OPTIMIZATION IN PAVEMENT MANAGEMENT AT NETWORK LEVEL USING EVOLUTIONARY ALGORITHMS

Abstract

This thesis illustrates the applicability of evolutionary techniques to pavement management at network level. Pavement management involves the coordination and control of a comprehensive set of activities in order to maintain pavements with the optimal use of available resources. In the current study, a literature review of pavement management and an overview of evolutionary algorithms are presented. Evolutionary algorithms are optimization techniques that mimic the natural process of Darwinian evolution. The effectiveness of evolutionary algorithms as an optimization technique is then demonstrated through two such algorithms, EPAVE and EPA VE-INT. EPAVE was used to successfully locate a known optimum of a simple application problem and EPAVE-INT was used as a benchmark test to compare the efficiency of evolutionary algorithms with that of integer programming on a more complex combinatorial problem.
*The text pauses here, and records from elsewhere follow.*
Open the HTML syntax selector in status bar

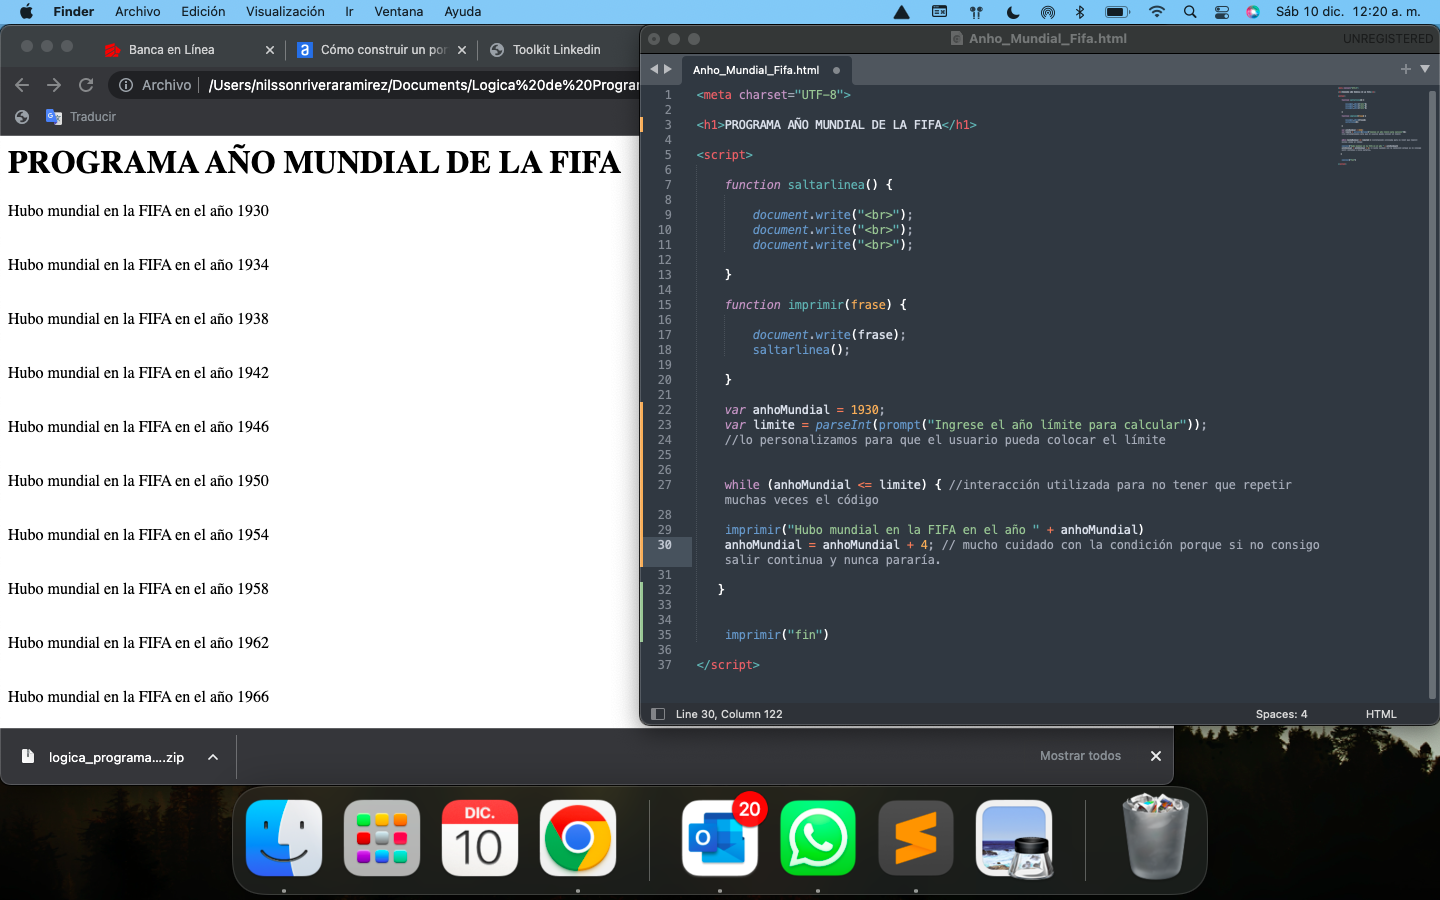pos(1380,714)
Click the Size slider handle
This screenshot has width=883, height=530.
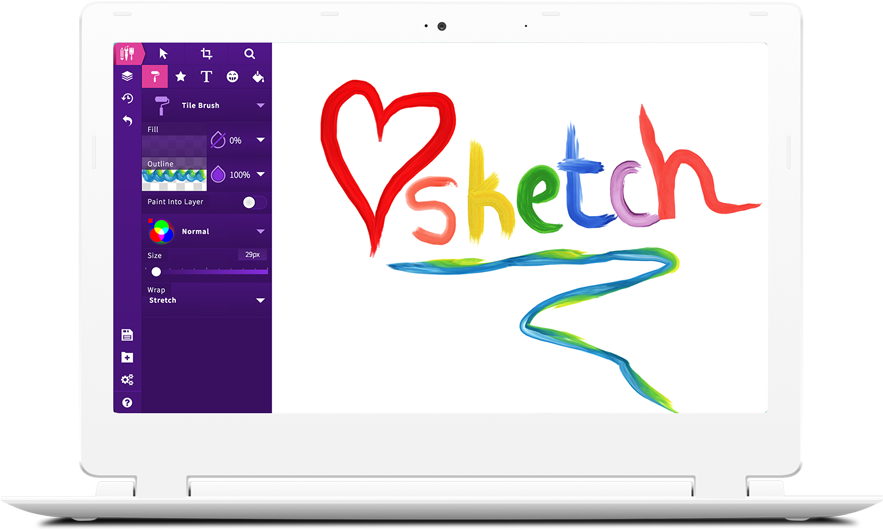click(x=156, y=272)

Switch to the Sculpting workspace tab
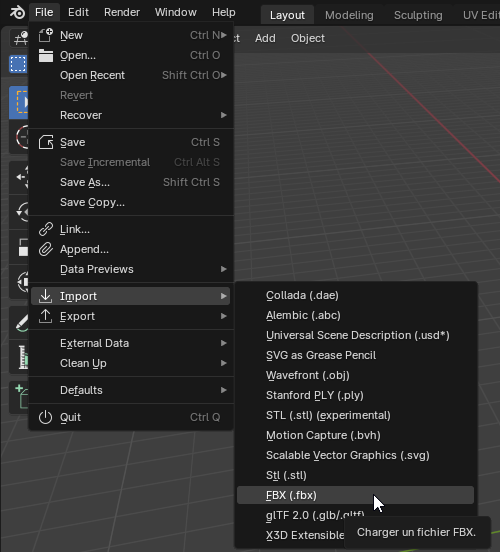(x=418, y=15)
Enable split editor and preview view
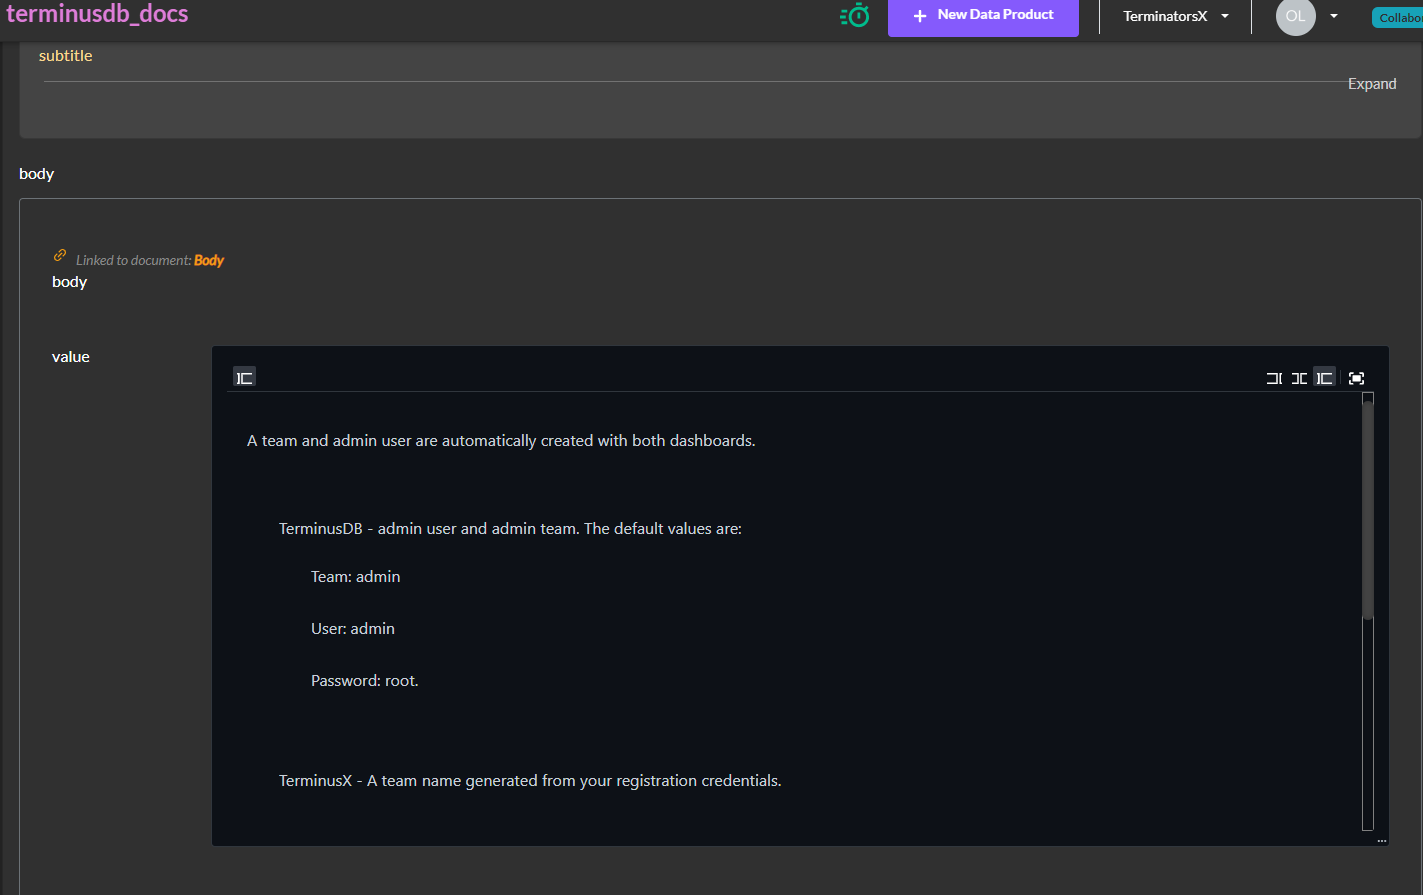Viewport: 1423px width, 895px height. (1299, 377)
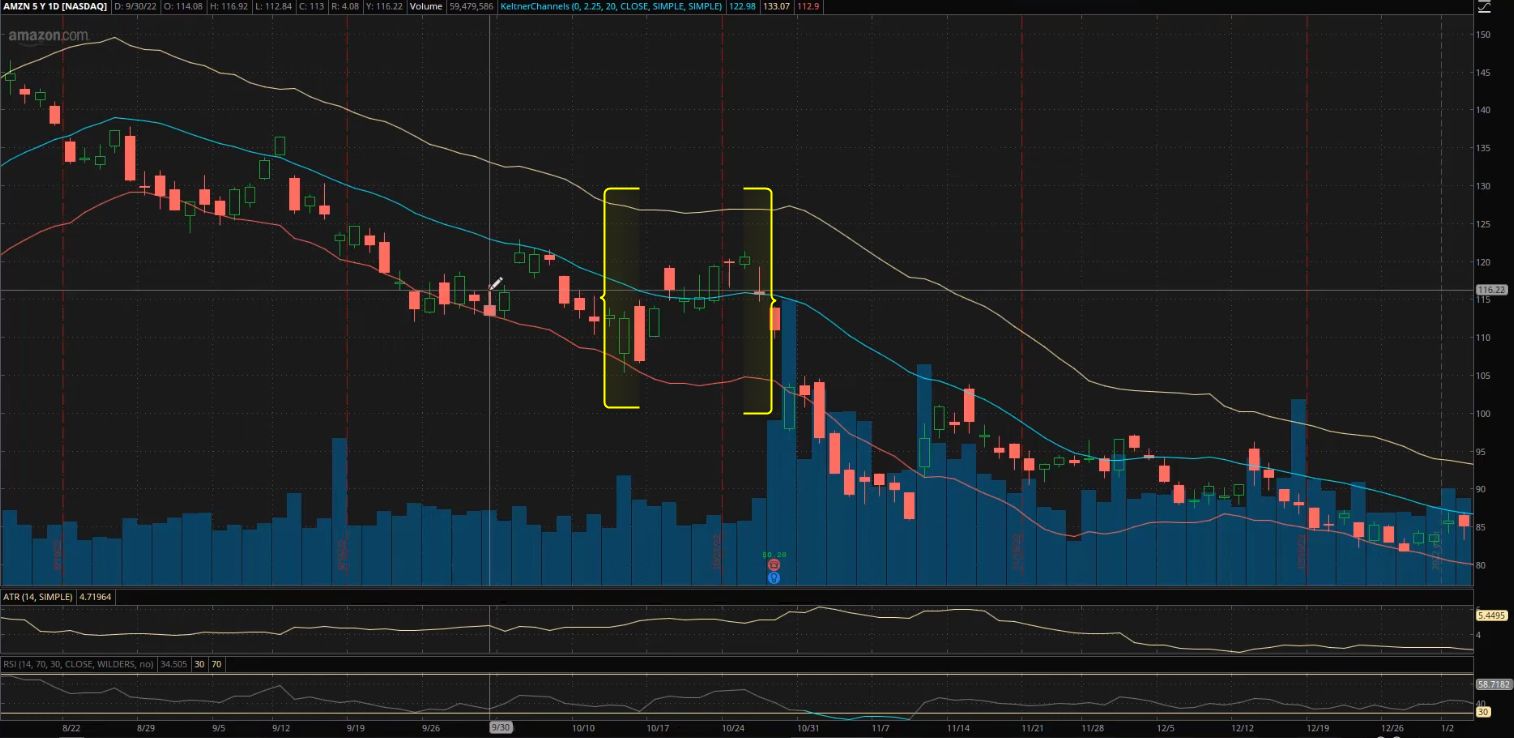Click the 10/31 date on time axis
The height and width of the screenshot is (738, 1514).
click(x=807, y=728)
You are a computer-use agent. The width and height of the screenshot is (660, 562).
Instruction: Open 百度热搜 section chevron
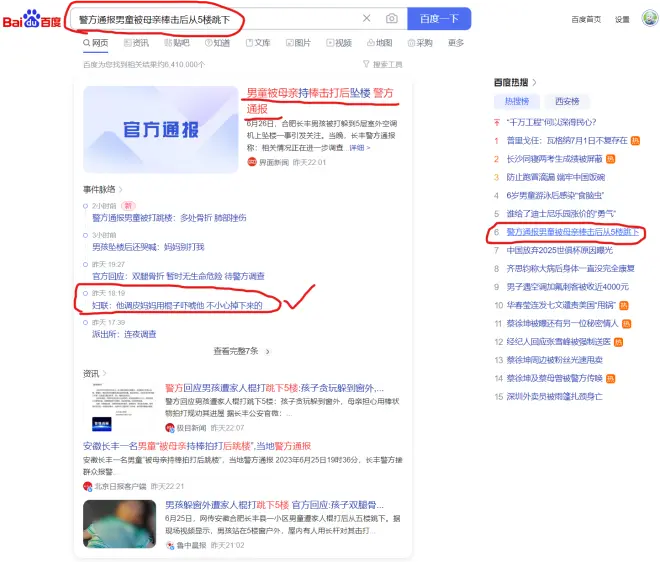pos(535,82)
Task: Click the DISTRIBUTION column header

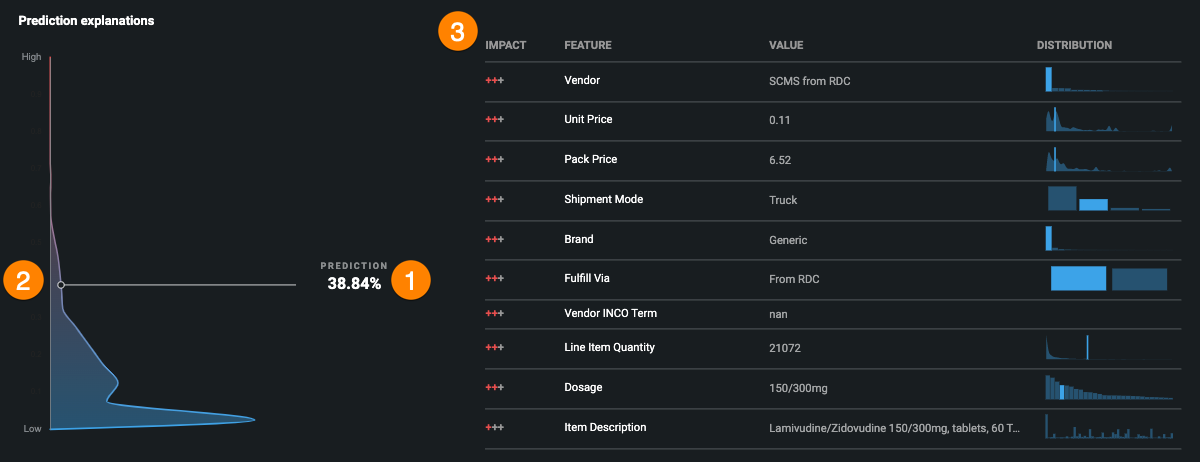Action: [1074, 45]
Based on the principles of evolutionary algorithms, a computer model, PAVENET, was then formulated to solve a pavement maintenance planning problem at network level. Analyses are conducted to show the characteristics of important operating parameters of the PA VENET programme. Examples of maintenance planning of road networks are presented to analyze the effects of pavement parameters, maintenance policy parameters and resource parameters. An improved version of PAVENET, known as PAVENET-R, was subsequently created to handle the more complex problem of maintenance-rehabilitation tradeoffs. There are more constraints involved and the issue of constraint handling was discussed. The advantages and disadvantages of methods such as the penalty method and the decoder and repair methods for pavement management problems were described. PAVENET-R employed a different approach of using suitably chosen genetic representations and genetic operators to handle constraints. This is presented through an application problem. The ability of evolutionary algorithms to handle rehabilitation and maintenance tradeoffs augurs well for their use in pavement management systems. The concluding chapter recapitulates the essential points of the study and recommend areas for further research.